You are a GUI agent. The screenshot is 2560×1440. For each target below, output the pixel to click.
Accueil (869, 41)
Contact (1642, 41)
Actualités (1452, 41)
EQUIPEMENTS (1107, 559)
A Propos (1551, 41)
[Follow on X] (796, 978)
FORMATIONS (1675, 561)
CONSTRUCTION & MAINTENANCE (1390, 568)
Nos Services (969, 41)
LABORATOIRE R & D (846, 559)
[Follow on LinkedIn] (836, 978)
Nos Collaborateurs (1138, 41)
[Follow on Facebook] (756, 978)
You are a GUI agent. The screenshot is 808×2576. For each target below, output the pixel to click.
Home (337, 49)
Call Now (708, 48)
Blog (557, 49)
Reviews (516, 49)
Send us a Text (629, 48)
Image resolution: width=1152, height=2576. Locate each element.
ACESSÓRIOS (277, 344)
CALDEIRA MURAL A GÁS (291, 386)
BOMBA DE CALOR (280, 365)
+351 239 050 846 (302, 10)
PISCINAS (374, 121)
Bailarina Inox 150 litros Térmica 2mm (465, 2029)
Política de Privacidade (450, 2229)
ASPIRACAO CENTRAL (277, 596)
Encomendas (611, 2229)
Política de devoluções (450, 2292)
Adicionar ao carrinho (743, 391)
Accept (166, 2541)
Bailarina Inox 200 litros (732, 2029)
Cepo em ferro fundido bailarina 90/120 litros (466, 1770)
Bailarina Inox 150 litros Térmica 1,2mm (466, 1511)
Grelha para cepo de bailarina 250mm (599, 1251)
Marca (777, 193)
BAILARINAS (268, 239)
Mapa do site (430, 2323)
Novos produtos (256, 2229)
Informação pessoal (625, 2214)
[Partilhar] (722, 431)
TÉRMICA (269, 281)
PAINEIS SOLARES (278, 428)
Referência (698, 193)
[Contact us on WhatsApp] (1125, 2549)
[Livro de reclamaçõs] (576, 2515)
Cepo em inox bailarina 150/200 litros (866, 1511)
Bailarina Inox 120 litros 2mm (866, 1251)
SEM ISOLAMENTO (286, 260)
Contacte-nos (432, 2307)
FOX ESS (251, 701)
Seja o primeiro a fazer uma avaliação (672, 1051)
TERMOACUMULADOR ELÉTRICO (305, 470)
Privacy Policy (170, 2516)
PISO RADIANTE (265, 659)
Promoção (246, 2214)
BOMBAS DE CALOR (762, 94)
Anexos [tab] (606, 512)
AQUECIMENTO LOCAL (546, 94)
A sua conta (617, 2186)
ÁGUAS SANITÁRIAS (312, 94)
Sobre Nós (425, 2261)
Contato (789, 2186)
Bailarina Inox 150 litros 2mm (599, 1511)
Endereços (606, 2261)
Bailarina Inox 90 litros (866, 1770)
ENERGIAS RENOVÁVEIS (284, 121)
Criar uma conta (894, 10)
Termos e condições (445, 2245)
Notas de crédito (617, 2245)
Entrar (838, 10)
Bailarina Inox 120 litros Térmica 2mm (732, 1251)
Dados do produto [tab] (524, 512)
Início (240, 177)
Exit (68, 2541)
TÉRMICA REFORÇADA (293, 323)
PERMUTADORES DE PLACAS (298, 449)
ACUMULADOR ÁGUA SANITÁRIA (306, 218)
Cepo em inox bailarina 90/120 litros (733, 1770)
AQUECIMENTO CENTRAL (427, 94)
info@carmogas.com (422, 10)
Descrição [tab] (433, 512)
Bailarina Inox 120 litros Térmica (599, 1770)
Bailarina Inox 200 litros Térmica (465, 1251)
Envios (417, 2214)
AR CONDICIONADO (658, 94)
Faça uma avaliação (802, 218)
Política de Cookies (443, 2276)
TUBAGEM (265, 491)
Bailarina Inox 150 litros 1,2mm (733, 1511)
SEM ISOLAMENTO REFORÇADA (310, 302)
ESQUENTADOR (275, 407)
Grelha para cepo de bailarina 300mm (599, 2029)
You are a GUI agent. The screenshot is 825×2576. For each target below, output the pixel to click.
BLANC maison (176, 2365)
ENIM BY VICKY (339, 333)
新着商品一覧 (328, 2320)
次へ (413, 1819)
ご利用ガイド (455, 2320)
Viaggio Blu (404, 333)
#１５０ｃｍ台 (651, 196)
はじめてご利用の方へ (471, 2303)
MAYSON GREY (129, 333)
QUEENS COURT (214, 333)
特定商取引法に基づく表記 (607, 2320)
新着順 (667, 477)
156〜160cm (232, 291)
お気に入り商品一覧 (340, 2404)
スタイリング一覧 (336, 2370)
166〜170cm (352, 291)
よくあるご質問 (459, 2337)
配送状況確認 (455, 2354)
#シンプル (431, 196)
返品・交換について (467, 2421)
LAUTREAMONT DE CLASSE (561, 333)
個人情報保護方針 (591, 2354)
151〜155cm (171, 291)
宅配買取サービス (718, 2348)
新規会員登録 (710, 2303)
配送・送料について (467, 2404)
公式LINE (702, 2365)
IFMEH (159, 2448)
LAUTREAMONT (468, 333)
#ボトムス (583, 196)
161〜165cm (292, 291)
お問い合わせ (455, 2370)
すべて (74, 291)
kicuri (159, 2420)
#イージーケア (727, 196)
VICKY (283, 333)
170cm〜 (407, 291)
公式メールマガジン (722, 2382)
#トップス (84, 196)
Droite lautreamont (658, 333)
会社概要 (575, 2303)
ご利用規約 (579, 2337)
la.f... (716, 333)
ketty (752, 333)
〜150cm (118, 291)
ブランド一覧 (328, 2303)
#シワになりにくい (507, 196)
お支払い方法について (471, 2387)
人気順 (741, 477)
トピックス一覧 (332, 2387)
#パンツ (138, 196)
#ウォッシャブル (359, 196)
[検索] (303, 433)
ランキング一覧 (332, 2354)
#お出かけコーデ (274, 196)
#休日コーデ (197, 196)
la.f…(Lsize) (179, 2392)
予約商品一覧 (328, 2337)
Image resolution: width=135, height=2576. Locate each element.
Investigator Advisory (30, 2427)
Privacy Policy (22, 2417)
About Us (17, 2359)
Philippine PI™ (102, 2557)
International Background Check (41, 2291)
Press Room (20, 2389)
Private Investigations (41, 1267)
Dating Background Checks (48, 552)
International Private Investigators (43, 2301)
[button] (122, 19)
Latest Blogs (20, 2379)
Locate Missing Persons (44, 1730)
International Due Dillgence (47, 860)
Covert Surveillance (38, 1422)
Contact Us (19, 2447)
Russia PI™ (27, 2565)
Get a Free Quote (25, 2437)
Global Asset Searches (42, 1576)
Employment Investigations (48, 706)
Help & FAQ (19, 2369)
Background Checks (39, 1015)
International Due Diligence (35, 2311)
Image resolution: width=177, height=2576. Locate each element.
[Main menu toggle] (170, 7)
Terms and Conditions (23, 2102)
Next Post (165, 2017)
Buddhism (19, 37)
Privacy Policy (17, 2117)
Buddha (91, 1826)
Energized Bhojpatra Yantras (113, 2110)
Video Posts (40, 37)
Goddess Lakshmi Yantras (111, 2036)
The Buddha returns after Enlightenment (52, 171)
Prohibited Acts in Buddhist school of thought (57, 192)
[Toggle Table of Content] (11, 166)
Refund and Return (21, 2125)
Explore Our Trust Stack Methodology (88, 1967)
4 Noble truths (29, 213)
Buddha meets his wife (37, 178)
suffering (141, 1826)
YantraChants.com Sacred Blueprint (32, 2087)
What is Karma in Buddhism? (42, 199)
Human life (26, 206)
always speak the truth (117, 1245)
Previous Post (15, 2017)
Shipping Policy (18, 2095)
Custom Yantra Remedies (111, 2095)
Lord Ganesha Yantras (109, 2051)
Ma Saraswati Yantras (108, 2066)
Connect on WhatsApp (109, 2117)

++++

== Problem to solve ==
List the lines of the records where "height" occurs.

== Written answer ==
Image resolution: width=1152, height=2576. Locate each element.
Image resolution: width=135, height=2576. Locate each element.
Image resolution: width=177, height=2576. Locate each element.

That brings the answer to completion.